As CIO you probably don’t break out the cost of cybercrime. Of course you tally security costs as part of the IT budget, but unless you have been hit by a large and readily apparent cyber attack the specific cost probably is not on your radar screen.
Cybercrime is a form of criminal activity using computers over the Internet—that’s where the cyber comes in. It includes anything from downloading illegal music files to stealing millions of dollars from online bank accounts. Cybercrime also includes non-monetary attacks, such as creating and distributing viruses and deploying malware on other computers, posting confidential business information on the Internet, or distributed denial of service (DDOS) attacks. Maybe the most apparent form of cybercrime is identity theft—apparent mainly because of numerous state laws and various government regulations addressing privacy and identity theft. But any organization that has been hit with a computer virus has experienced cybercrime.
This week HP published the latest research indicating that the cost and frequency of cybercrime have both continued to rise for the third straight year. According to this third annual study of U.S. companies, conducted by the Ponemon Institute the occurrence of cyberattacks has more than doubled over a three-year period, while the financial impact has increased by nearly 40 percent.
A few weeks ago, IBM released its latest quarterly X-Force security report. Specifically, it found a sharp increase in browser related exploits, renewed concerns around social media password security and continued disparity in mobile devices and corporate bring-your-own-device (BYOD) programs.
The HP/Ponemon report found the average annualized cost of cybercrime incurred by a benchmark sample of U.S. organizations was $8.9 million. This represents a 6% increase over the average cost reported in 2011, and a 38% increase over 2010. The 2012 study also revealed a 42% increase in the number of cyberattacks, with organizations experiencing an average of 102 successful attacks per week, compared to 72 attacks per week in 2011 and 50 attacks per week in 2010. The only positive news here is that the cost of the attacks is not increasing as fast as the number of attacks, but that probably small consolation.
The most costly cybercrimes, HP noted, continue to be those caused by malicious code, denial of service, stolen or hijacked devices, and malevolent insiders. When combined, these account for more than 78% of annual cybercrime costs per organization. Maybe even more disturbing is that many of losses resulted from careless behavior (i.e. leaving a laptop on a taxi seat) by employees or poor employee relations, which motivate some of the malevolent attacks.

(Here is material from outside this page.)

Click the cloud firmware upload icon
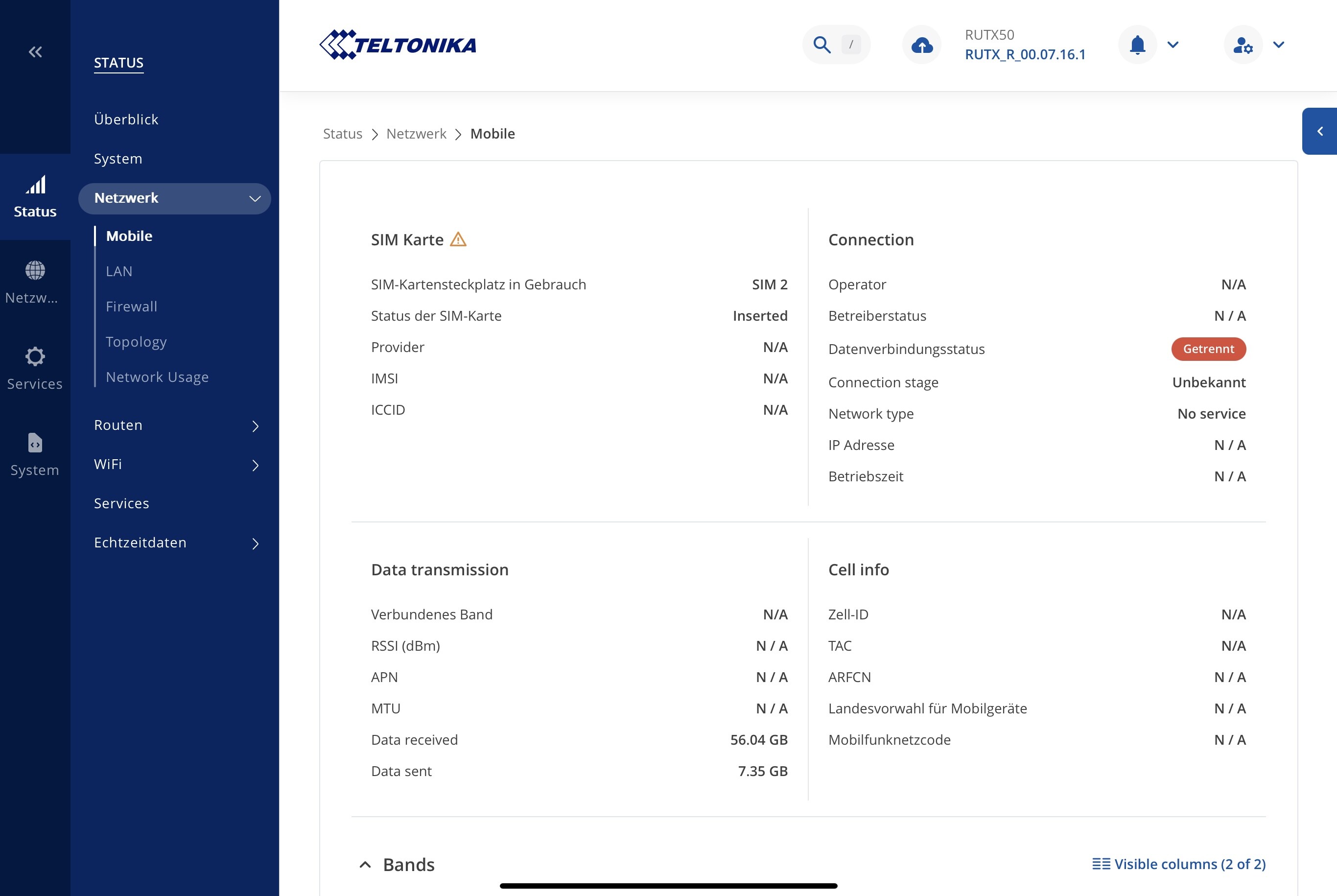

Cyber attacks can be costly if not resolved quickly, HP concluded. The average time to resolve a cyber attack is 24 days, but it can take up to 50 days according to this year’s study. The average cost incurred during this 24-day period was $591,780, up 42% over the previous year.
IBM’s X-Force also reported some new disturbing trends. For example, attackers continue to target specific individuals by directing them to a trusted URL or site that has been injected with malicious code. Then, through browser vulnerabilities, the attackers are able to install the malware on the target system. Sadly, X-Force notes, the websites of many well-established and trustworthy organizations are still susceptible to these types of threats. Similarly the growth of SQL injection, a technique used by attackers to access a database through a website, is keeping pace with the increased usage of cross-site scripting and directory traversal commands.
As computing penetrates into every aspect of business the security threats are only going to increase. Traditional IT security—access controls, user authentication, firewalls, perimeter defense, and anti-virus tools—simply are not sufficient for the variety of threats companies are experiencing today, from socially engineered attacks to APT. For that reason organizations need an ongoing security strategy that encompasses everything—GRC, data, applications, networks, systems, storage, mobile, cloud, social networks, and whatever else may come next. And then drive it all home through policy, repeated training, and insistence on accountability.